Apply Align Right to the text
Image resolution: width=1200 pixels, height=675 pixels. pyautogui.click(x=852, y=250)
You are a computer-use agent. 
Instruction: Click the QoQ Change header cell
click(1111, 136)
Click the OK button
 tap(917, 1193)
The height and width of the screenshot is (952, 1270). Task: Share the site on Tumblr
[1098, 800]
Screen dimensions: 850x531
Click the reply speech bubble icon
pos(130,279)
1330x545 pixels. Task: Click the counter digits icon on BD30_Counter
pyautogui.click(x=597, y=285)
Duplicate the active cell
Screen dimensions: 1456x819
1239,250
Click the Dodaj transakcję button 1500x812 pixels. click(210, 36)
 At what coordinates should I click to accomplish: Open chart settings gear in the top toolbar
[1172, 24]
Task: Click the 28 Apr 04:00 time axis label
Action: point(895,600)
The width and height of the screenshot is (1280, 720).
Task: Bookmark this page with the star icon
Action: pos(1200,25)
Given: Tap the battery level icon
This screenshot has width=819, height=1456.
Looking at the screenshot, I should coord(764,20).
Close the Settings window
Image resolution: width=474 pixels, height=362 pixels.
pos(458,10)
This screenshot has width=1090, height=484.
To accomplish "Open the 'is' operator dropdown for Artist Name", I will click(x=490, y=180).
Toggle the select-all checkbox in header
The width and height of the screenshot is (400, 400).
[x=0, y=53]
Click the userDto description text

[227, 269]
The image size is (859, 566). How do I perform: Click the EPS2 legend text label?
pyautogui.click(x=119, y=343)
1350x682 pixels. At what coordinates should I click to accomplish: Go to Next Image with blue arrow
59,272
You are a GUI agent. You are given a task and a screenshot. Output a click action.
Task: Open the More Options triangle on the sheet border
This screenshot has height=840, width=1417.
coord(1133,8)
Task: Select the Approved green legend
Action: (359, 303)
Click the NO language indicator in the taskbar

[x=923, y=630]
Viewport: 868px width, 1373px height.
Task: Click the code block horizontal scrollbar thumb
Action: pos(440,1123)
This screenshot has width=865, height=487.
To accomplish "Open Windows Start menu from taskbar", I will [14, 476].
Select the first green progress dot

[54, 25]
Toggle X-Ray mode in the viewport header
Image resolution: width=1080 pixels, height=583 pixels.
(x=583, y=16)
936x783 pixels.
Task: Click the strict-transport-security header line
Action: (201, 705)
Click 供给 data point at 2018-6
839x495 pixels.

> **DIRECTIVE**
Write out all of the records above again verbatim, keeping every line unchanged.

> **EXERCISE RESULT**
Apply Align Right to the text
Image resolution: width=1200 pixels, height=675 pixels. pyautogui.click(x=852, y=250)
You are a computer-use agent. 
Instruction: Click the QoQ Change header cell
click(1111, 136)
Click the OK button
 tap(917, 1193)
The height and width of the screenshot is (952, 1270). Task: Share the site on Tumblr
[1098, 800]
Screen dimensions: 850x531
Click the reply speech bubble icon
pos(130,279)
1330x545 pixels. Task: Click the counter digits icon on BD30_Counter
pyautogui.click(x=597, y=285)
Duplicate the active cell
Screen dimensions: 1456x819
1239,250
Click the Dodaj transakcję button 1500x812 pixels. click(210, 36)
 At what coordinates should I click to accomplish: Open chart settings gear in the top toolbar
[1172, 24]
Task: Click the 28 Apr 04:00 time axis label
Action: point(895,600)
The width and height of the screenshot is (1280, 720).
Task: Bookmark this page with the star icon
Action: pos(1200,25)
Given: Tap the battery level icon
This screenshot has width=819, height=1456.
Looking at the screenshot, I should coord(764,20).
Close the Settings window
Image resolution: width=474 pixels, height=362 pixels.
pos(458,10)
This screenshot has width=1090, height=484.
To accomplish "Open the 'is' operator dropdown for Artist Name", I will click(x=490, y=180).
Toggle the select-all checkbox in header
The width and height of the screenshot is (400, 400).
[x=0, y=53]
Click the userDto description text

[227, 269]
The image size is (859, 566). How do I perform: Click the EPS2 legend text label?
pyautogui.click(x=119, y=343)
1350x682 pixels. At what coordinates should I click to accomplish: Go to Next Image with blue arrow
59,272
You are a GUI agent. You are given a task and a screenshot. Output a click action.
Task: Open the More Options triangle on the sheet border
This screenshot has height=840, width=1417.
coord(1133,8)
Task: Select the Approved green legend
Action: (359, 303)
Click the NO language indicator in the taskbar

[x=923, y=630]
Viewport: 868px width, 1373px height.
Task: Click the code block horizontal scrollbar thumb
Action: pos(440,1123)
This screenshot has width=865, height=487.
To accomplish "Open Windows Start menu from taskbar", I will [14, 476].
Select the first green progress dot

[54, 25]
Toggle X-Ray mode in the viewport header
Image resolution: width=1080 pixels, height=583 pixels.
(x=583, y=16)
936x783 pixels.
Task: Click the strict-transport-security header line
Action: (201, 705)
Click 供给 data point at 2018-6
839x495 pixels.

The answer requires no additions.